1. The ongoing neoliberal global restructuring is mostly driven by a handful of political superpowers and a small and declining number of large multi-national corporations; they directly and indirectly hold the reins of the global financial system.

 

  1. So, it comes as no surprise that the unyielding “we know what’s good for you” arrogance of the ‘old’ World Bank (WB) has, most often, led to purely market-led strategies (i.e., global marketization) that, in the end, (still) increase corporate profits and do not really help poor national economies to develop and to tackle burning health problems.

 

  1. Despite the poor past record, in which international markets have become more and more concentrated in the hands of global wholesalers and retailers, governments around the world keep promoting the consolidation of free markets. (For instance, the US still has much greater faith in markets than it has in regulators, especially in the health sector).

 

  1. But the No.1 rule of the marketplace ultimately is “do-in others before they do-you-in” in a way that gets us to a further situation in which “get rich first and clean up the mess and the diseases of poverty later” becomes the norm. Over and over, the forced liberalization of markets has led to the disintegration of social protection and welfare systems –and with it has gone the respect for human rights (HR).

 

  1. We all know the market has a keen eye for private wants, but a deaf ear for public needs. (R. Heilbroner) Therefore, macroeconomic policies cannot be determined first, with social and health policies left as a subsequent task to take care of the negative human rights consequences of the former. But then, again, we know that, in neoliberal economics, tangible (and profitable) results are more important than rights.

 

  1. Poverty Reduction Strategy Papers (PRSPs) –a WB initiative with the-illusion-of-country-ownership– are a pre-condition these days for all WB/IMF concessional lending. Real grassroots participation in PRSPs (as in the setting of the MDGs), if it existed at all, has shown to decrease in the subsequent phases of program implementation and monitoring. The rural poor with a heavy disease burden were not involved and, one more time, were the deliberately unheard. Parliaments were also not involved…and keeping an oversight over such important matters makes the vital difference between an effective parliament and an assembly of talking heads.

 

  1. The bungled start of PRSPs stands in sharp contrast to the importance of the issue of eradicating poverty, malnutrition and preventable ill-health and deaths as a HR issue. Not even the rising share of grants over loans in official development assistance (ODA) has managed to reduce the incidence of poverty and. (Moreover, grants result in tax gifts to influential groups thus stimulating consumption rather than growth). Grants and debt relief alone will simply not eradicate poverty and eminently preventable diseases.

--- Work instructions ---
(a) Reproduce the stretch of the passage on neoliberal restructuring from "1. Poverty Reduction" through "of talking heads.".
(b) Answer these questions from the passage on neoliberal restructuring:
(i) Who is credited with the line about the market having a keen eye for private wants?
(ii) For what are Poverty Reduction Strategy Papers now a pre-condition?
(iii) According to the passage, what do grants result in?
(c) Can you extend the passage on neoliberal restructuring past its final sentence?
The records come from a separate source with no connection to the passage on neoliberal restructuring.

--- Data listing ---

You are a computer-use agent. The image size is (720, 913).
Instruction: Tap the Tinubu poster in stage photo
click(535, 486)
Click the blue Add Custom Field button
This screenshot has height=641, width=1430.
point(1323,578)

--- Written responses ---
(a)
1. Poverty Reduction Strategy Papers (PRSPs) –a WB initiative with the-illusion-of-country-ownership– are a pre-condition these days for all WB/IMF concessional lending. Real grassroots participation in PRSPs (as in the setting of the MDGs), if it existed at all, has shown to decrease in the subsequent phases of program implementation and monitoring. The rural poor with a heavy disease burden were not involved and, one more time, were the deliberately unheard. Parliaments were also not involved…and keeping an oversight over such important matters makes the vital difference between an effective parliament and an assembly of talking heads.

(b)
(i) R. Heilbroner
(ii) All WB/IMF concessional lending
(iii) Tax gifts to influential groups, stimulating consumption rather than growth

(c)
 

  1. To really eradicate the poverty at the root, we first need to break the organizational and political inertia of the working class, in good part imposed by the powers-that-be. It is elites who control the aspirations of the people excluded from global Capitalism. So, the political education of the working class cannot be impartial, because they have to take sides in support of their own class interests.

 

  1. The outcomes we seek will, in last instance, be fair and just ‘if-and-only-if’ they increase the economic (and health) wellbeing of the worst off group in society. Those who own more productive assets did not come-by them in a way that confers them a moral right to greater benefit. As poor people are the weakest actors in accountability relations, they need to be empowered in order to hold duty bearers to account. This will not be possible without deliberate policies for doing so. So, ultimately, the hammer of justice carries no force other than its moral power that rests entirely on the political mobilization of the worst off.

 

  1. Bottom line: An unfaltering support of free markets and a credible fight against poverty and HR violations (the right to health included) cannot co-exist; justifiably so, we have lost faith in the old recipes for how the rich might help the poor: at the end of the day, the former always win. What one ends-up with are poverty reduction actions that are overwhelmingly limited to providing public services in a top-down manner; and that is what we mainly still see today.

 

  1. There are few examples of countries becoming strong by an economic laissez-faire and the unbridled opening of markets. The formula of economic liberalism may be suitable for increasing the wealth of the few, but not for escaping poverty with its trampled rights.